→ PROMPT: Starting at the line below that contains "Instruction: Open the Learn menu", print each line through the end of the records exactly as it appears.

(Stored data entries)
+ + + + + + +

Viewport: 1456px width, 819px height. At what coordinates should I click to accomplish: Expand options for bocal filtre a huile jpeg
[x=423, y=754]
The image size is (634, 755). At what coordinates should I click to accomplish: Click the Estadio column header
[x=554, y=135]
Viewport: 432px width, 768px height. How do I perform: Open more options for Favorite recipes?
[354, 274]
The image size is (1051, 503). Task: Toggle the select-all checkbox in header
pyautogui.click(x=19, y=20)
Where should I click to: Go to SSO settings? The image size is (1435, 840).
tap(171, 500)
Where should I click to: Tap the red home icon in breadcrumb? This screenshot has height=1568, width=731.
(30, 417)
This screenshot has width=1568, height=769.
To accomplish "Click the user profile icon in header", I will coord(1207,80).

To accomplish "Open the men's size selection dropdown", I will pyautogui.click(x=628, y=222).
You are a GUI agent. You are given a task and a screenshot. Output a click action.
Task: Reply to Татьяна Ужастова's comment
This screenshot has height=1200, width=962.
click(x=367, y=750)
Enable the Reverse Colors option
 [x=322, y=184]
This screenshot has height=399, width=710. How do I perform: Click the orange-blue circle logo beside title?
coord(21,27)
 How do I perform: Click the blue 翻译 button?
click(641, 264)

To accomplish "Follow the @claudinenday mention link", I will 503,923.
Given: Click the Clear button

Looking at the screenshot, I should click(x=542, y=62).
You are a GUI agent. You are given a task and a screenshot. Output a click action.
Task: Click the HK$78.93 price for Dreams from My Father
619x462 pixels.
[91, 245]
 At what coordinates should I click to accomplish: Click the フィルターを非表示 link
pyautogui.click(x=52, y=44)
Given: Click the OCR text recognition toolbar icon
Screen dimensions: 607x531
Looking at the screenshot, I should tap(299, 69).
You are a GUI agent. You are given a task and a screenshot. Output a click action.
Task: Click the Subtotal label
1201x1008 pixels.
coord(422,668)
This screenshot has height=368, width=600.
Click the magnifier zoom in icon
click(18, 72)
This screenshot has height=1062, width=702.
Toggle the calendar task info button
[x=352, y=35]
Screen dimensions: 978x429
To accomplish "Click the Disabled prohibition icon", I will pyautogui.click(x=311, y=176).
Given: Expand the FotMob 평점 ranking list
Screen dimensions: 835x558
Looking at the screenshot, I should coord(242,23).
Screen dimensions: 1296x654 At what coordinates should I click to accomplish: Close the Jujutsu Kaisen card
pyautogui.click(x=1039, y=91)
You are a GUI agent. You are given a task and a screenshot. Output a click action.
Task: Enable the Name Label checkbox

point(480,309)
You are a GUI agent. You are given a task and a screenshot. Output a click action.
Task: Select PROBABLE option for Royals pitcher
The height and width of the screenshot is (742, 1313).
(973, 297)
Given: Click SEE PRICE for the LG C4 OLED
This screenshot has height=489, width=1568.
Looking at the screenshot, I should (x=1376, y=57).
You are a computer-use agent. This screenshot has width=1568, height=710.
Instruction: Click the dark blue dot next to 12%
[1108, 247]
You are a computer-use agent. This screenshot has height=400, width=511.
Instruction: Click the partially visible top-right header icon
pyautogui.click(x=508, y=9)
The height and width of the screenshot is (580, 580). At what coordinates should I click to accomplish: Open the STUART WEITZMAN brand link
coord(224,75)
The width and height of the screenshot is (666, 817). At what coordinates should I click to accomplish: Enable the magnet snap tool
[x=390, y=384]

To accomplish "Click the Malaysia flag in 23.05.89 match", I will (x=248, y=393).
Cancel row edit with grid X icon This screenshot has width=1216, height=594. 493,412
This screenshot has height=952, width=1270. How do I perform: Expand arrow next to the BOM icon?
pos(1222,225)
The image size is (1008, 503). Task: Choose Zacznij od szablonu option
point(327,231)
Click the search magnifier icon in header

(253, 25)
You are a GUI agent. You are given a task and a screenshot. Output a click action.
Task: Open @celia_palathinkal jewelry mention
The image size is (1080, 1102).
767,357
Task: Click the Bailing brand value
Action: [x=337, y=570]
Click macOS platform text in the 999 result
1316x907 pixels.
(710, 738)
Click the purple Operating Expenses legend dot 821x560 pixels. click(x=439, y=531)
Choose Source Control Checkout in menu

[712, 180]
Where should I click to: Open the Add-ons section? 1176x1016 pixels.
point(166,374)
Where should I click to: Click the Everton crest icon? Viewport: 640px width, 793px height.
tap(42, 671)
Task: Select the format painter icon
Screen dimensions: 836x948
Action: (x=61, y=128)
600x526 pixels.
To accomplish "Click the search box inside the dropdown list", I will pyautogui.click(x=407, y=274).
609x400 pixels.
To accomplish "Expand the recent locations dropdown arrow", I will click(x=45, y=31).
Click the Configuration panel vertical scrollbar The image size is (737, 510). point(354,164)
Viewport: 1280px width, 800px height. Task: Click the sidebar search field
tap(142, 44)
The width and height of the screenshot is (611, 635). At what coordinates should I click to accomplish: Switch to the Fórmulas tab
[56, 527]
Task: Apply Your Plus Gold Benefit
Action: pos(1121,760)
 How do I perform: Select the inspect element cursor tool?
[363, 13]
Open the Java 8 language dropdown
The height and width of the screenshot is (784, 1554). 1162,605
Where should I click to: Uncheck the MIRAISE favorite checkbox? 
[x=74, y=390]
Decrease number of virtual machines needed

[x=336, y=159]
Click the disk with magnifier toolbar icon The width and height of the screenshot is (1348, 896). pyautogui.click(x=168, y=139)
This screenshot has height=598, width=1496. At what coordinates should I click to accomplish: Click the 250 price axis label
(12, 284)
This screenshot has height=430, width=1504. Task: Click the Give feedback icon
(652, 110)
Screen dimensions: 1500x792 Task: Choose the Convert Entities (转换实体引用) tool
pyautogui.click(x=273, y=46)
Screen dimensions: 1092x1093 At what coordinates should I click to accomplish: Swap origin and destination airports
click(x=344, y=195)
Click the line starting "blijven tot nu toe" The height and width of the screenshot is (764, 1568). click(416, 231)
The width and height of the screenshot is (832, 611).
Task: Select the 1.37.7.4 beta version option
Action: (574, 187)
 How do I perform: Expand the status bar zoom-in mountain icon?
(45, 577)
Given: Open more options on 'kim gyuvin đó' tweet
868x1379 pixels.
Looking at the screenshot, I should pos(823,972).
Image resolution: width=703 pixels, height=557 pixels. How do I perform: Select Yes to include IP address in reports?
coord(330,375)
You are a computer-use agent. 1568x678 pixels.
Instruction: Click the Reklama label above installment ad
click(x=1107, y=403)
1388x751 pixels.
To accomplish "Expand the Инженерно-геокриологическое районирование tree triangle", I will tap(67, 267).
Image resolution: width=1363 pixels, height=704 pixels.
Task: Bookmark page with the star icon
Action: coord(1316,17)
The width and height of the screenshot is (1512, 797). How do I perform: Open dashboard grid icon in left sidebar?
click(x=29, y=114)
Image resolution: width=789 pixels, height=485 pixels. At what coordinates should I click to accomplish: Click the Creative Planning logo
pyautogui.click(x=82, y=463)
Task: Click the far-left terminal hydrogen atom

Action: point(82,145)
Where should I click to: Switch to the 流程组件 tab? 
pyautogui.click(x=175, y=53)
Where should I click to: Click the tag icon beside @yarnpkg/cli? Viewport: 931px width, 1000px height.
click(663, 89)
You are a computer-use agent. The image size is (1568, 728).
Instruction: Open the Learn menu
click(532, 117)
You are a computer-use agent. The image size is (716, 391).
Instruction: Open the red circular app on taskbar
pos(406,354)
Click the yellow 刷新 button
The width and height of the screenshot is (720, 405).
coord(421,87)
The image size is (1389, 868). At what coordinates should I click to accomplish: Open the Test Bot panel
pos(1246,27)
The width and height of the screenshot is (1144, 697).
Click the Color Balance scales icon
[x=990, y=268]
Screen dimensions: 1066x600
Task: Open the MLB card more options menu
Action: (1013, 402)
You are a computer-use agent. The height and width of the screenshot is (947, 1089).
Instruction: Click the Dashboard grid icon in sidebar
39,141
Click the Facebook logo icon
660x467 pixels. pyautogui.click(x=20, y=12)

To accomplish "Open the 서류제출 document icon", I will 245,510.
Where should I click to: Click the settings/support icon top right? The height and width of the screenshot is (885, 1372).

+ + + + + + +

→ YOUR RESPONSE:
Instruction: Open the Learn menu
click(532, 117)
You are a computer-use agent. The image size is (716, 391).
Instruction: Open the red circular app on taskbar
pos(406,354)
Click the yellow 刷新 button
The width and height of the screenshot is (720, 405).
coord(421,87)
The image size is (1389, 868). At what coordinates should I click to accomplish: Open the Test Bot panel
pos(1246,27)
The width and height of the screenshot is (1144, 697).
Click the Color Balance scales icon
[x=990, y=268]
Screen dimensions: 1066x600
Task: Open the MLB card more options menu
Action: (1013, 402)
You are a computer-use agent. The height and width of the screenshot is (947, 1089).
Instruction: Click the Dashboard grid icon in sidebar
39,141
Click the Facebook logo icon
660x467 pixels. pyautogui.click(x=20, y=12)

To accomplish "Open the 서류제출 document icon", I will 245,510.
Where should I click to: Click the settings/support icon top right? The height and width of the screenshot is (885, 1372).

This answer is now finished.